From lead capture to MQL designation
The MQL is a stage in the lead lifecycle that marks the handoff point between marketing and sales. The process that produces an MQL follows a defined sequence:
- Lead capture. A prospect enters the system through a form fill, event registration, content download, or other conversion point.
- Data enrichment. The lead record is supplemented with firmographic data (company size, industry, location, technology stack) and behavioral data (pages visited, content consumed, emails opened).
- Scoring. A lead scoring model assigns points based on fit attributes and engagement actions. Fit criteria might include company size, job title, and industry, while engagement criteria might include visiting the pricing page, attending a product webinar, or downloading a solution brief.

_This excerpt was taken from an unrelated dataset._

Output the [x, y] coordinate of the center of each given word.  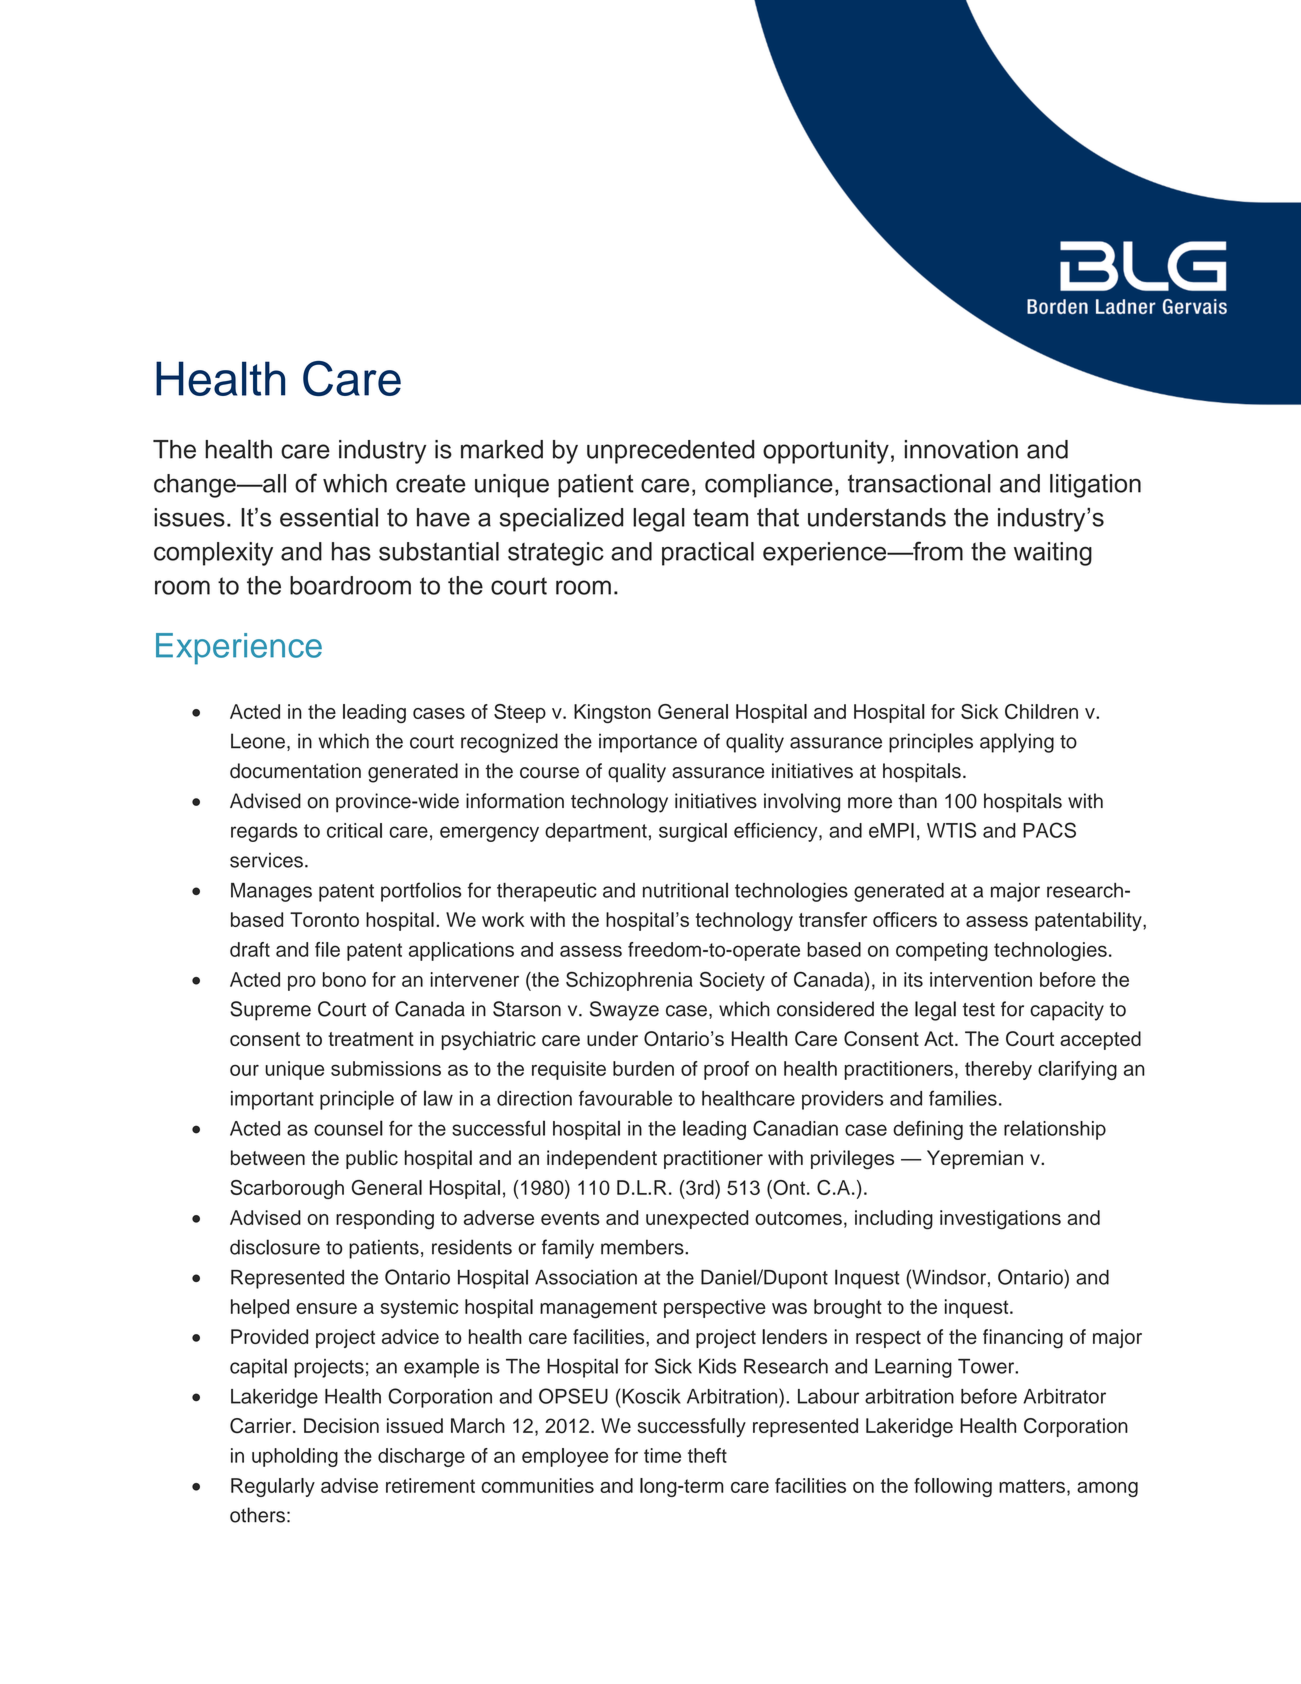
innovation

- Threshold evaluation. When the lead’s score crosses a defined threshold, the system automatically promotes the lead to MQL status.
- Routing. The MQL is routed to a sales development representative (SDR) for direct follow-up, or distributed to a channel partner through the lead distribution system.
- Acceptance or rejection. The receiving party reviews the MQL and either accepts it (advancing it to sales accepted lead status) or rejects it with a reason code. Rejection data feeds back into scoring model calibration.
Aligning marketing and sales through a shared definition
The MQL concept exists to solve a fundamental tension between marketing and sales: marketing generates volume while sales needs quality. Without a shared definition of “qualified,” marketing teams pass leads that sales considers worthless, and sales teams ignore leads that marketing worked hard to generate.
An agreed-upon MQL definition creates a shared language. Both teams know exactly what criteria a lead must meet before it crosses the boundary, which reduces finger-pointing, improves conversion rates, and ensures that neither marketing nor sales wastes time on contacts that are not ready.
In channel programs, the MQL definition carries additional weight because leads distributed to partners carry the vendor’s credibility. If partners consistently receive MQLs that do not convert, they stop trusting the vendor’s leads and disengage from the lead distribution program entirely. A well-calibrated MQL definition protects the partner relationship.
Scoring criteria, stage transitions, and common problems
MQL criteria examples
| Category | Criteria | Score contribution |
|---|---|---|
| Fit | Company size: 100-5,000 employees | +15 |
| Job title: Director or above | +15 | |
| Industry: target vertical | +10 | |
| Geography: served region | +5 | |
| Engagement | Requested a demo or trial | +30 |
| Attended a product webinar | +20 | |
| Visited pricing page | +15 | |
| Downloaded solution-level content | +10 | |
| Opened 3+ nurture emails | +5 | |
| Negative signals | Competitor employee | -50 |
| Student or academic email | -40 | |
| No activity in 30 days | -15 | |
| MQL threshold | 75 points |
MQL vs. SQL
The MQL is a marketing-defined stage, while the sales qualified lead (SQL) is a sales-defined stage that comes after direct human qualification.
| Dimension | MQL | SQL |
|---|---|---|
| Defined by | Marketing (scoring model) | Sales (direct conversation) |
| Validation method | Automated scoring based on fit + engagement | Human conversation confirming need, budget, timeline, authority |
| Next step | Routed to SDR or partner for follow-up | Converted to a sales opportunity and entered into pipeline |
| Rejection rate | Typically 20-40% of MQLs are rejected by sales | Lower; SQLs have been vetted through conversation |
Common MQL problems
- Inflated MQL volume: Marketing teams under pressure to hit MQL targets may lower the scoring threshold, producing more MQLs that are less qualified. This increases volume but decreases conversion rates and frustrates sales.
- Stale MQLs: Leads that scored well months ago but have not been contacted lose their buying intent. Time-based score decay and prompt routing mitigate this.
- Misaligned definitions: If marketing and sales (or the vendor and partner) do not agree on what constitutes an MQL, the handoff will always generate friction. Joint definition workshops and regular calibration reviews keep both sides aligned.
- Single-action MQLs: Promoting a lead to MQL status based on a single high-value action (like downloading a white paper) without considering overall fit often produces false positives. The best models require threshold scores across both fit and engagement dimensions.